中国神经再生研究(英文版) ›› 2019, Vol. 14 ›› Issue (8): 1449-1454.doi: 10.4103/1673-5374.253530

• 原著:周围神经损伤修复保护与再生 • 上一篇    下一篇

改良健侧C7神经移位术:10例尸体解剖证实有保留尺神经恢复的可能

  

  • 出版日期:2019-08-15 发布日期:2019-08-15
  • 基金资助:

    国家自然科学基金(81572127)

Modified contralateral C7 nerve transfer: the possibility of permitting ulnar nerve recovery is confirmed by 10 cases of autopsy

Guang-Hui Hong 1, 2, 3 , Jing-Bo Liu 1, 2, 3 , Yu-Zhou Liu 1, 2, 3 , Kai-Ming Gao 1, 2, 3 , Xin Zhao 1, 2, 3 , Jie Lao 1, 2, 3   

  1. 1 Department of Hand Surgery, Huashan Hospital, Fudan University, Shanghai, China
    2 Key Laboratory of Hand Reconstruction, Ministry of Health, Shanghai, China
    3 Shanghai Key Laboratory of Peripheral Nerve and Microsurgery, Shanghai, China
  • Online:2019-08-15 Published:2019-08-15
  • Contact: Jie Lao, MD, PhD, laojie@fudan.edu.cn.
  • Supported by:

    This study was supported by the National Natural Science Foundation of China, No. 81572127 (to JL).

摘要:

健侧颈7神经移位术是臂丛神经完全根性撕脱伤最重要的外科治疗方法之一。传统的健侧颈7神经移位术中,患侧上肢整根尺神经都用于移位,完全牺牲了尺神经恢复的可能性。本实验首次提出一种改良的健侧颈7神经移位术,并在复旦大学上海医学院人体解剖与组织胚胎学系提供的10具新鲜尸体(4男,6女)上进行解剖研究。在该改良健侧颈7神经移位术中,患肢(左侧)尺神经的手背支和浅支以及前臂内侧皮神经用于桥接健侧(右侧)颈7神经和左上肢受体神经,正中神经和尺神经深支分别为受体神经。(1)为了验证该手术的可行性,实验用游标卡尺测量了神经缝合口之间的距离,发现肘部尺神经深支的发出点与前臂内侧皮神经发出点之间相互靠近、可以直接缝合。(2)为了研究动力神经和受体神经之间神经纤维数量的匹配程度,实验切取神经缝合口两端的神经段进行银染轴突计数后发现,上臂段尺神经纤维数与正中神经、前臂内侧皮神经近端总神经纤维数匹配(左侧平均0.94:1;右侧平均0.93:1)。(3)上述结果说明,健侧颈7神经可以通过保留深支的尺神经,以及前臂内侧皮神经,联合移位至正中神经和尺神经深支,保留了尺神经深支恢复的可能性。

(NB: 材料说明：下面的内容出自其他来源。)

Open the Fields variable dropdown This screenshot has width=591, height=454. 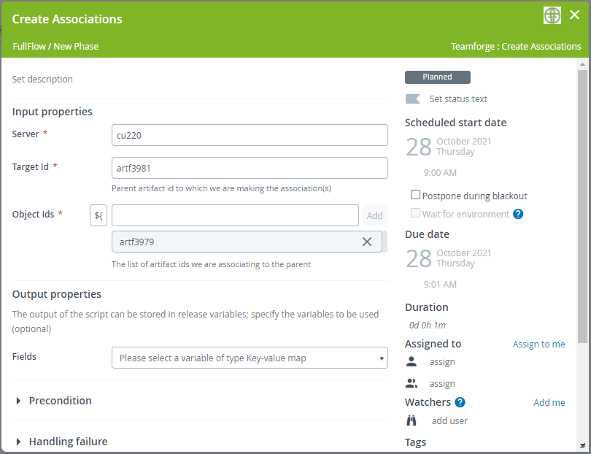(x=250, y=358)
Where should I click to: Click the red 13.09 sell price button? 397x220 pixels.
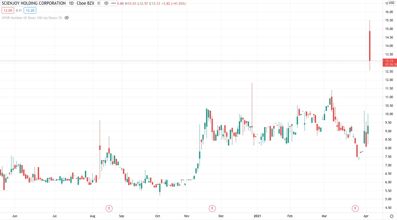coord(7,11)
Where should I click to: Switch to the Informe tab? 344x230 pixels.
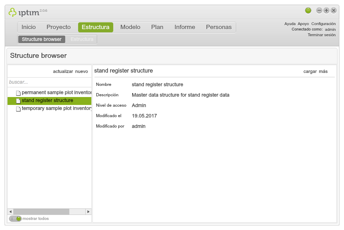[x=185, y=27]
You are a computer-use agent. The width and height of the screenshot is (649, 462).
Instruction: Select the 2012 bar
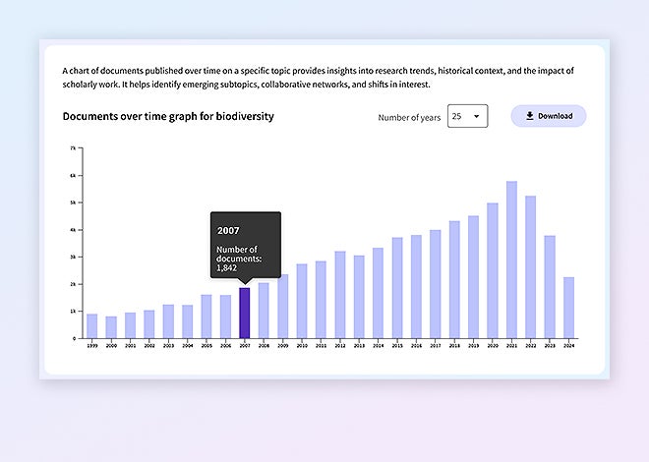click(x=340, y=295)
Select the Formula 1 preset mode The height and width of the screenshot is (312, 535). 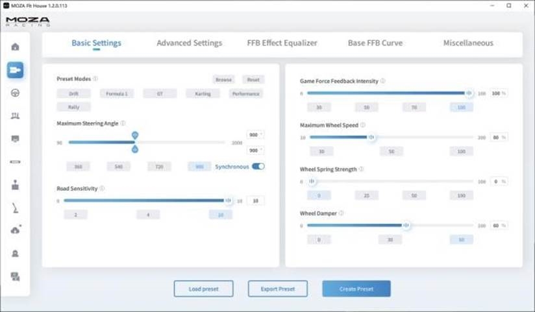[x=117, y=93]
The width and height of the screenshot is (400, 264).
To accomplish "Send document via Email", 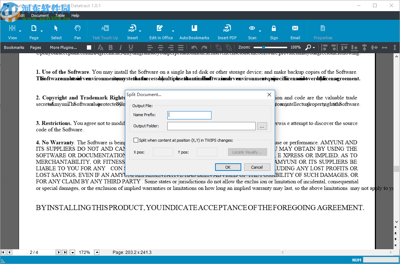I will click(295, 31).
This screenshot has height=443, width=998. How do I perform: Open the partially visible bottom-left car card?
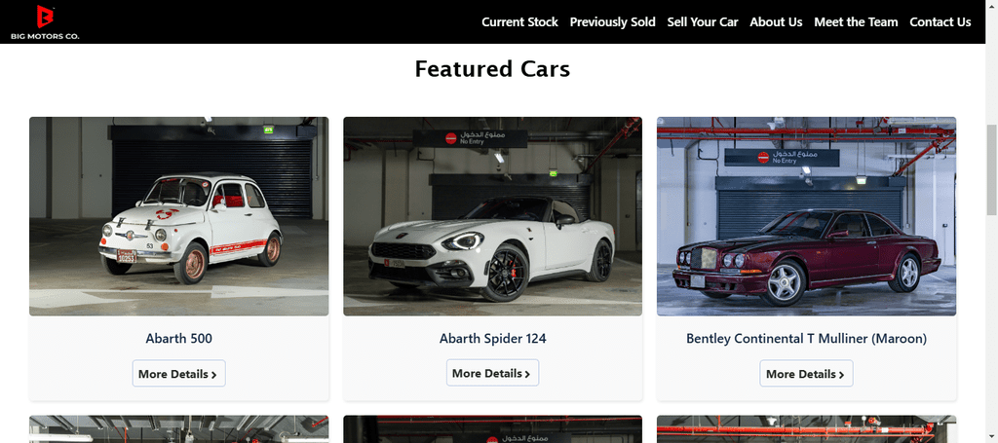click(179, 429)
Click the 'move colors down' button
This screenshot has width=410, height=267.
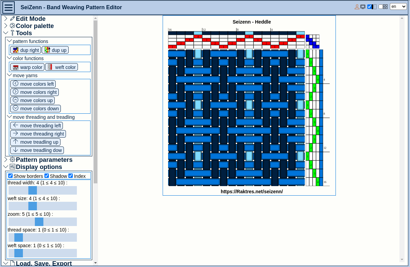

orcid: 0000-0001-6919-477X (Jie Lao)

关键词: 臂丛神经撕脱伤, 神经移位, 健侧颈7神经, 改良手术, 尺神经深支, 正中神经, 前臂内侧皮神经, 手功能, 神经再生

Abstract:

Contralateral C7 nerve transfer surgery is one of the most important surgical techniques for treating total brachial plexus nerve injury. In the traditional contralateral C7 nerve transfer surgery, the whole ulnar nerve on the paralyzed side is harvested for transfer, which com¬pletely sacrifices its potential of recovery. In the present, novel study, we report on the anatomical feasibility of a modified contralateral C7 nerve transfer surgery. Ten fresh cadavers (4 males and 6 females) provided by the Department of Anatomy, Histology, and Embryology at the Medical College of Fudan University, China were used in modified contralateral C7 nerve transfer surgery. In this surgical model, only the dorsal and superficial branches of the ulnar nerve and the medial antebrachial cutaneous nerve on the paralyzed side (left) were har¬vested for grafting the contralateral (right) C7 nerve and the recipient nerves. Both the median nerve and deep branch of the ulnar nerve on the paralyzed (left) side were recipient nerves. To verify the feasibility of this surgery, the distances between each pair of coaptating nerve ends were measured by a vernier caliper. The results validated that starting point of the deep branch of ulnar nerve and the starting point of the medial antebrachial cutaneous nerve at the elbow were close to each other and could be readily anastomosed. We investigat¬ed whether the fiber number of donor and recipient nerves matched one another. The axons were counted in sections of nerve segments distal and proximal to the coaptation sites after silver impregnation. Averaged axon number of the ulnar nerve at the upper arm level was approximately equal to the sum of the median nerve and proximal end of medial antebrachial cutaneous nerve (left: 0.94:1; right: 0.93:1). In conclusion, the contralateral C7 nerve could be transferred to the median nerve but also to the deep branch of the ulnar nerve via grafts of the ulnar nerve without deep branch and the medial antebrachial cutaneous nerve. The advantage over traditional surgery was that the recovery potential of the deep branch of ulnar nerve was preserved. The study was approved by the Ethics Committee of Fudan University (approval number: 2015-064) in July, 2015.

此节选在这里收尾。